Part of the reason that it's so hard to fund a commercial organization is that "by the time you're ready to commercialize, the VCs have very little reserves left for a given company," says Garner. "This is compounded by the fact that almost all of their portfolio companies are in need of cash because there is no IPO market and the debt markets are too restrictive or too expensive. Today's business models need to reflect the financing environment," he says. "And it's a lot more capital-efficient to say, 'we can develop an asset to an exit point with $30 million or less.'"
Or just slightly more. Meritage president and CEO Elaine Philips, PhD (a former Verus and Dura exec), says that the company's $22.5 million Series A should take its candidate through Phase IIb studies in pediatric EoE and into Phase III. Proof of concept might be far enough. In January the emerging field of EoE—for which there are no drugs on the market—received a significant boost when Cephalon Inc. paid $100 million for an option to purchase Ception Therapeutics Inc. for an additional $250 million. [200910007] Ception is developing reslizumab, an anti-IL-5 monoclonal antibody in aPhase IIb/III trial in pediatric EoE and Phase II for eosinophilic asthma in adults. Cephalon can peek at Ception's pivotal reslizumab data before deciding whether to pounce.
Philips says Meritage's top line Phase IIb data will be in by the end of 2009, and that the company is prepared to hang onto the product for the long run, provided funding is available. "We are just on the cusp of talking about a broader financing strategy for Meritage," she says. "Given the target population and concentrated prescriber base we would envision a small, Verus-like commercial organization to support the product," she says. (Verus marketed TwinJect with about 75 sales reps in the US.) Of course, "if folks call us, we're open to chatting."

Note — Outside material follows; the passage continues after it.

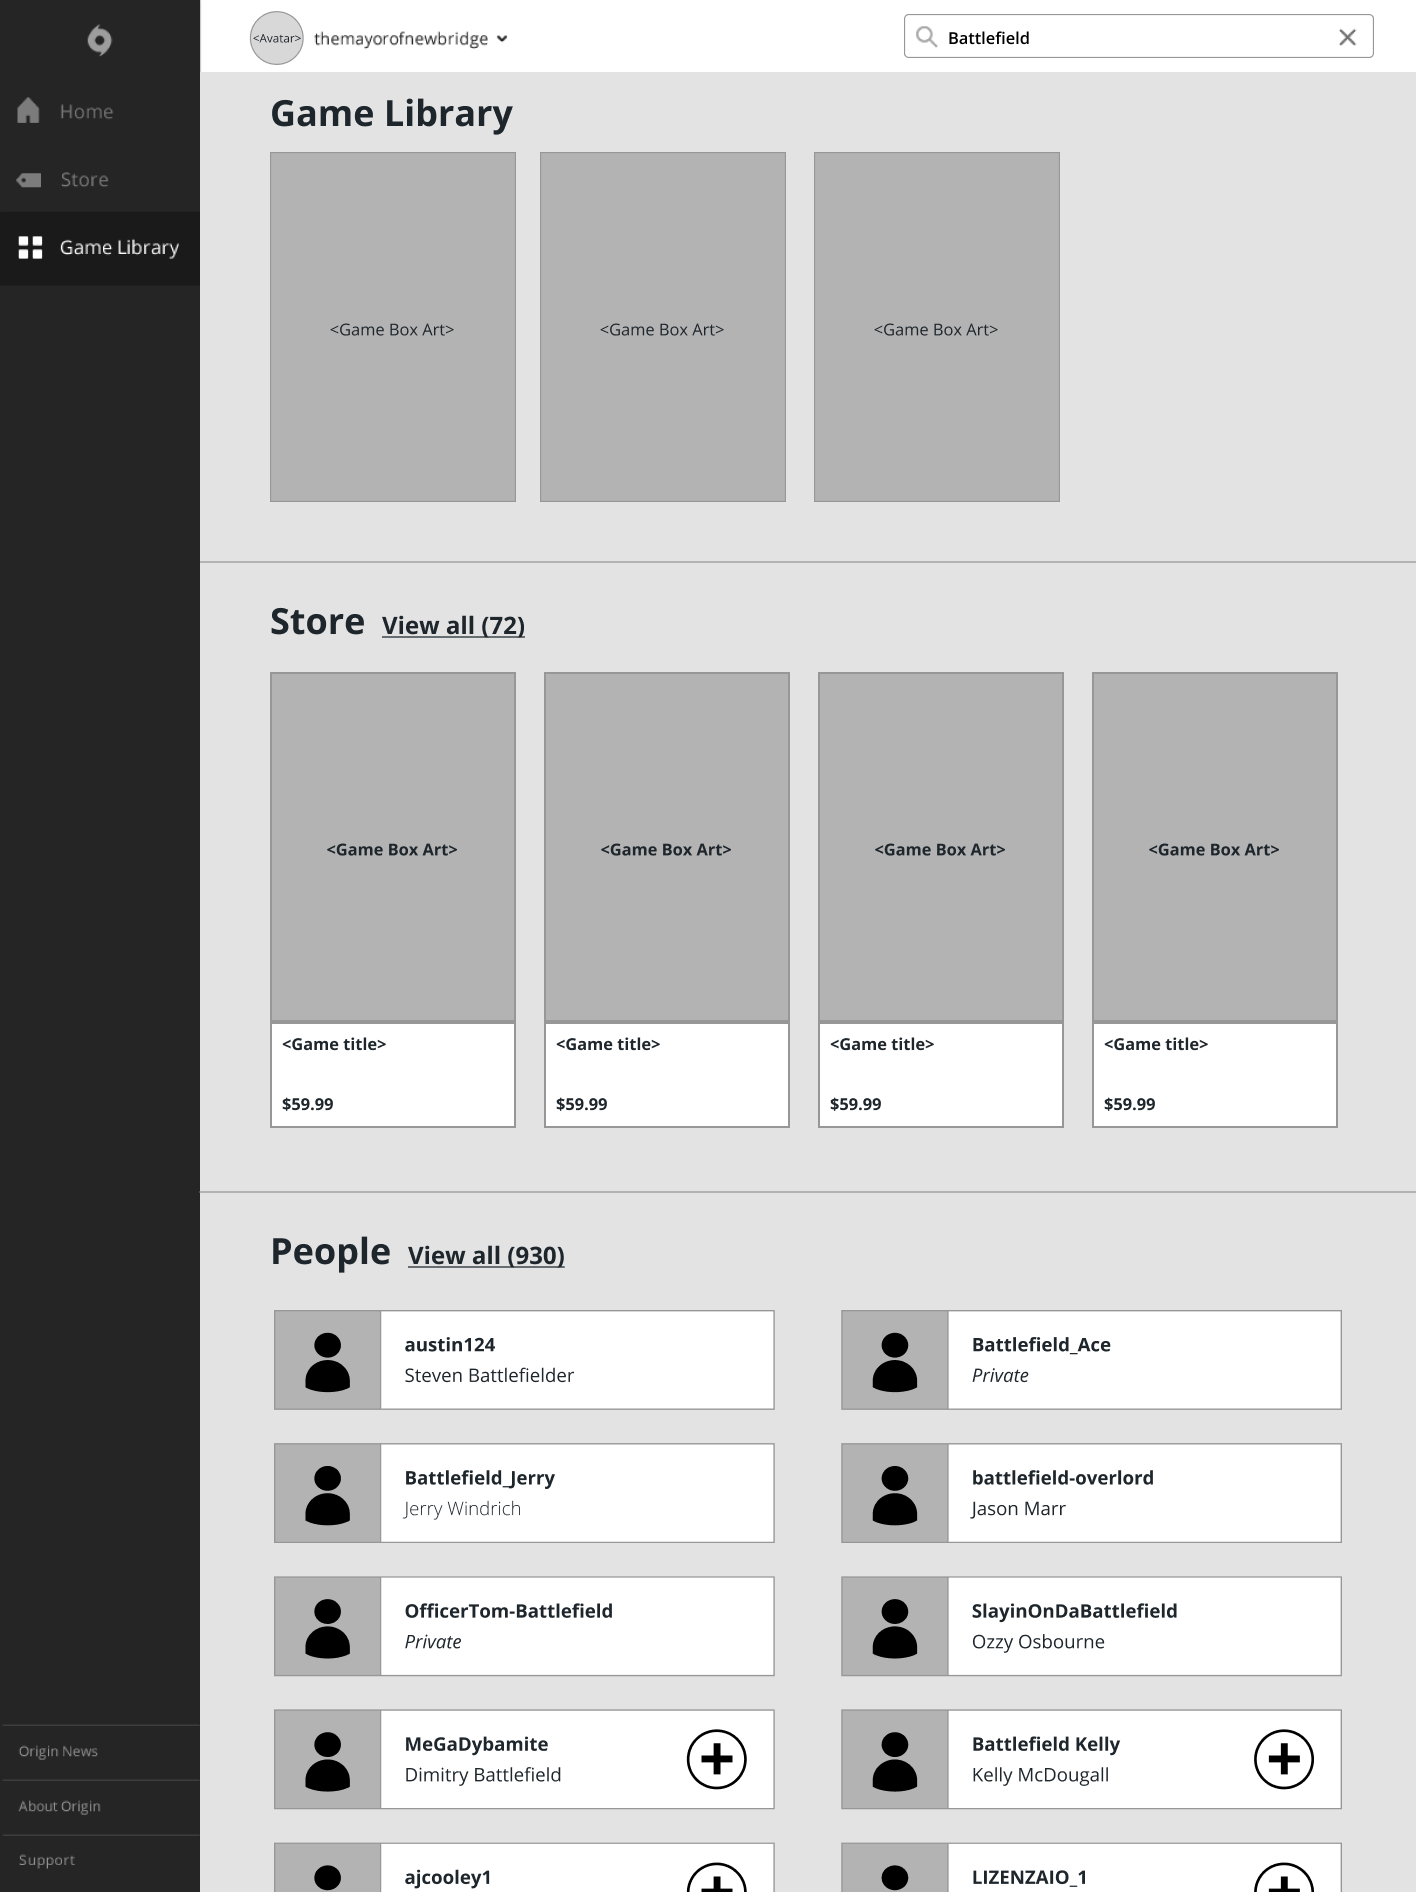
Task: Open Origin News in sidebar
Action: pos(58,1751)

Meanwhile Philips and the rest of Meritage's management team—comprising CSO Malcolm Hill, PharmD (ex-Verus, ex-Dura) and CBO Adam Simpson (ex-Verus)—are looking at further in-licensing opportunities. Chances are any new compound would have to satisfy some high hurdles to risk diluting the company's single-asset focus. Meritage is the kind of company that should be very attractive in this awful economic environment, says Garner.
"There's no existing therapy for EoE, so we're addressing an emerging market with a substantial unmet medical need," he says. "It's a new opportunity but a well characterized molecule, and there's not a lot of competition in the space. Those are the kinds of projects we look for."